Upon completion of training, newly certified female divers seem to get more excited and proud of their accomplishments than man do. It is something huge for many women, while for most guys a scuba certificate is just another hobby can be enjoyed next to sky diving, snowboarding and surfing.
Female students (and certified divers) in general know their limits and make wiser choices than their counterpart. Girls are more conservative and careful in many ways when planning a dive, while most guys just follow the “we will figure it out as it goes” plan.
In my classes and on an average California dive boat (where I currently teach diving) I see more out-of-shape men than women. It can be because the man to women ratio is about three to one (Just ten years ago it used to be eight to one). It also could be due to the fact that women are more obsessed with their body. Regardless, their better physique and smaller body results in a more efficient air consumption and smoother underwater moves.
Guys are gadget oriented and if they like diving, they purchase all sorts of scuba gear. The first piece of gear my guy students tend to acquire is a knife, and not just any knife; a big knife. It is followed by the latest and greatest scuba gadgets. In contrast, only avid dive girls own more than a 3mm wet suit.

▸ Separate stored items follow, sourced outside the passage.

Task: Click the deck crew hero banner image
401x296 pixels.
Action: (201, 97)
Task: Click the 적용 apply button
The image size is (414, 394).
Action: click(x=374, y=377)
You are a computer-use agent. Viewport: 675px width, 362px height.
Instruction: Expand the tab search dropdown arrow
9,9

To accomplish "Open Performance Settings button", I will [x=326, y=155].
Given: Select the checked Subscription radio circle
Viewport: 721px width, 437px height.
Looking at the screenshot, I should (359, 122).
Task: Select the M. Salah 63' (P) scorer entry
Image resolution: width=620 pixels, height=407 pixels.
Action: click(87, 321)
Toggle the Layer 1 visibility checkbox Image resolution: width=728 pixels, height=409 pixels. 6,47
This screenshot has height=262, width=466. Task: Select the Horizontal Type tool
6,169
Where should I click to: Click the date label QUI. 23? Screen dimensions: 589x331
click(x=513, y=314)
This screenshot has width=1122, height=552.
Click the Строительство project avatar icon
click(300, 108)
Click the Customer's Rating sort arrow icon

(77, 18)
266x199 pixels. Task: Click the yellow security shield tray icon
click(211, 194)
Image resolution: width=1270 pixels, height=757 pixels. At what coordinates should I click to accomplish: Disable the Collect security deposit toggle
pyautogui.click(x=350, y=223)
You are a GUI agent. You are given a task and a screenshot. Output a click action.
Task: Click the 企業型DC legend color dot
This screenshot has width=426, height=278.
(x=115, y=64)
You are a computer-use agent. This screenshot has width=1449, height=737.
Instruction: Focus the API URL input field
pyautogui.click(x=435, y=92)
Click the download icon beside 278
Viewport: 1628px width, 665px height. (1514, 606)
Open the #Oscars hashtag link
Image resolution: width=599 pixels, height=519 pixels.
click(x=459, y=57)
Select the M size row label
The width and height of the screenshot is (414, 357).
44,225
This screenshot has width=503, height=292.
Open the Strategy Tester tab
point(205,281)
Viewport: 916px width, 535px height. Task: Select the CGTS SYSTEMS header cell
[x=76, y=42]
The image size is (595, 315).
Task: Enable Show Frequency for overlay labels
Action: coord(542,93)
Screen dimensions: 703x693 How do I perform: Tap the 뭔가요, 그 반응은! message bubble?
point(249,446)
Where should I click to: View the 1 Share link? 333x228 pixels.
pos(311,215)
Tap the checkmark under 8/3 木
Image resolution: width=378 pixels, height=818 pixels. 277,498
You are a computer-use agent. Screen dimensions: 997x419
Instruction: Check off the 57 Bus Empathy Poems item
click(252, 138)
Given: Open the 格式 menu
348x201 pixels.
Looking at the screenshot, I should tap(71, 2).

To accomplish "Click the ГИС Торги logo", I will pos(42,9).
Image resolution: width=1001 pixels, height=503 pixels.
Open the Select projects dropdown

Girls seem to be less interested in having their own equipment, but are in seeing pretty, colorful fish in tropical waters. Of course there are some hard core girls who scuba dive under ice, through shipwrecks or in raging rivers.
Women in general are better “buddies” than man. When girls agree on diving together, they actually do dive together, frequently check on each other, and are willing to cut the dive short and return early if their dive buddy encounters a problem. When guys agree to dive as buddies, it often simply means to dive in the same ocean.
I noticed an increase of female divers at every level in recent years, to my great satisfaction. I find women instructors are typically more patient and attentive with students than male instructors. Women who feared the water during their Open Water course (and many do), result in more attentive instructors than guys who can not relate to new divers’ apprehension as for them water was always a natural surrounding.
Girls or guys are better divers? Girls or guys are better students? Girls or guys are better instructors? I can not tell. It always depends on the individual, not the gender.